Dubai road rage has a price, and recently a court has put a certain dollar amount on it. A Dubai motorist was jailed for three months and barred from driving for a year after chasing another vehicle, deliberately swerving at it, forcing the driver to stop and then physically assaulting him in a Dubai road rage incident.
Dubai Public Prosecution reported the incident on Thursday, June 11, 2026. The ruling, posted by Dubai Public Prosecution on its official X account, reiterates one of the UAE’s most consistent messages to drivers: aggression behind the wheel is not a traffic issue. It is a criminal one.
Dubai Road Rage Incident: How It Started and Where It Ended?
The report was received by Al Barsha Police Station to make the case public. According to investigations, the victim was trying to leave the Al Barsha market area when it was blocked by traffic in front of him. The accused driver, who was behind the victim, honked his horn and flashed his lights several times in an effort to move the victim.
What happened after seemed to quickly progress. The accused ran down the street recklessly, swerved across into the victim’s vehicle and then ran him down. He then blocked the victim’s way and forced him to stop. Both vehicles stopped and the accused exited and physically attacked the victim causing damage to the victim’s vehicle.
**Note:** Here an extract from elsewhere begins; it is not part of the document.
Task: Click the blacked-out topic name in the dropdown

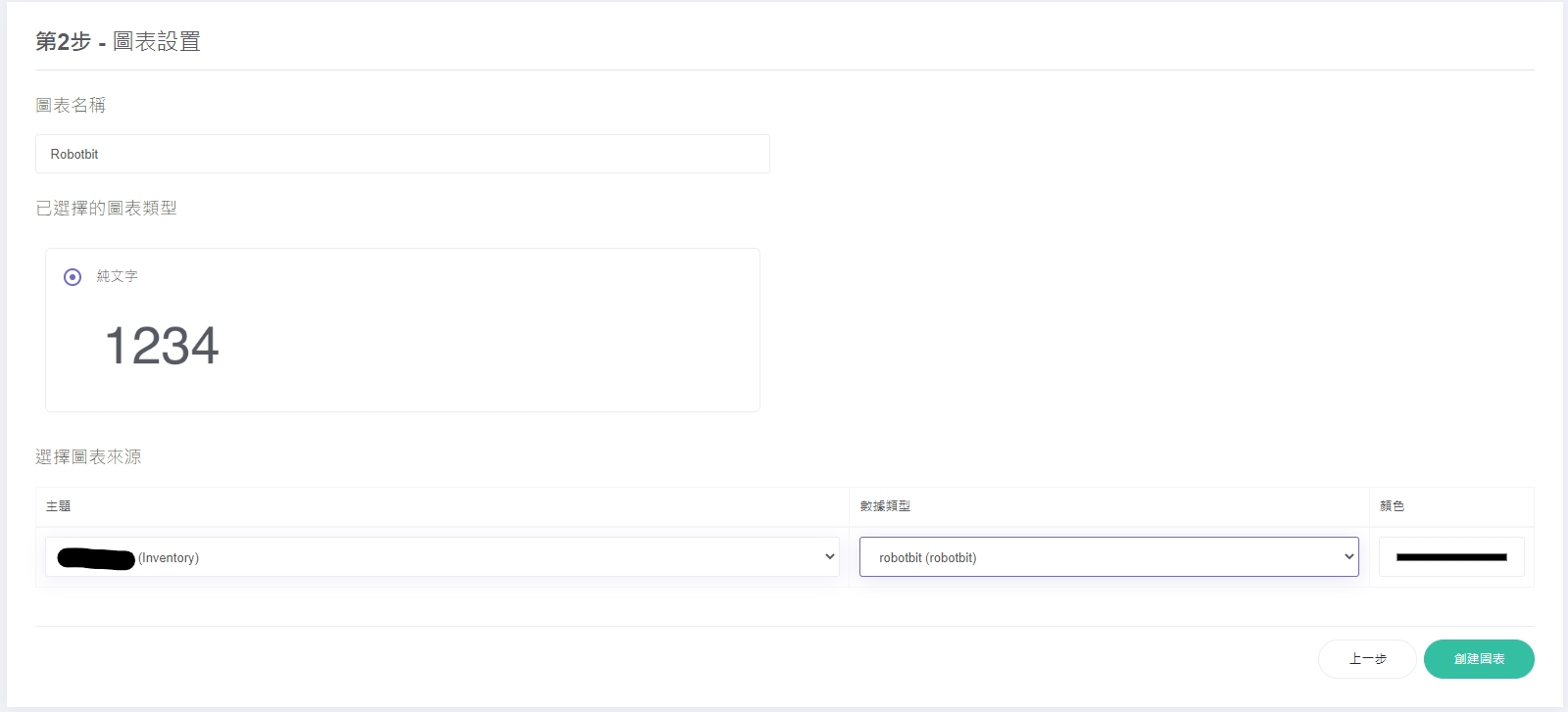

Dubai Traffic Prosecution followed up with a thorough investigation into what followed and referred the case to court, viewing each of the actions, the swerving, the chase, the forced stop, and the assault, as part of a series of criminal actions and not separate incidents.
What UAE Traffic Laws Prescribe
The sentence in this Dubai road rage case sits squarely within the framework established by the UAE’s updated Federal Traffic Law. The UAE’s Federal Traffic Law imposes a maximum suspension period of three years for the driving licences of motorists found guilty of serious traffic offences. It also comes with harsh penalties for those who drive using a suspended licence, including up to three months in jail and a minimum fine of AED 10,000.
Also, sudden swerving is viewed as a major traffic violation in the UAE laws and could result in points, fines or imprisonment depending on the severity of the consequences. When swerving is paired with a chase, a forced stop, and a physical assault, the cumulative charge profile changes significantly.
Federal Decree-Law No. 14 of 2024, which came into effect in March 2025, has greatly expanded the scope of traffic offences that are punishable by jail in the UAE. In the most serious cases, reckless driving endangering lives, hit-and-run incidents and driving under the influence are now all subject to custodial sentences and fines of up to AED 200,000.This more rigorous legal environment includes the Dubai road rage ruling on June 11.

Dubai Prosecutors Speak Directly
“The case delivers a clear message,” said Counsellor Salah Al Falasi, Senior Advocate General, Head of Dubai Traffic Prosecution. Motorists should exercise caution and respect traffic rules and road etiquette, he said. It is the responsibility of the relevant authorities to hold offenders accountable and the law is meant to protect the rights and safety of all road users, he said. The statement was not made as a comment on a single case. It was framed as policy. Dubai road rage, however it starts, ends in court.
Dubai Road Rage: A Zero-Tolerance Pattern
This conviction is not an outlier. Dubai courts have continued imposing swift, public punishments on dangerous driving cases throughout 2026. In April, a foreign driver was fined AED 10,000 and suspended her licence for three months after she lost control of her car while under the influence of alcohol and damaged two cars.
In another case, a 41-year-old Gulf national received up to two years in jail and six months’ suspension of his licence for driving under the influence of illegal drugs, crashing into another vehicle and destroying a traffic signal.
The pattern is intentional. Dubai publishes these rulings. It names the offences. It states the sentences. The transparency is itself a deterrent, as direct a warning to road users as any fine schedule. For the driver in Thursday’s case, a moment of impatience on the road out of Al Barsha has cost him three months of freedom and a year without a licence. Under UAE traffic laws, that is precisely the point.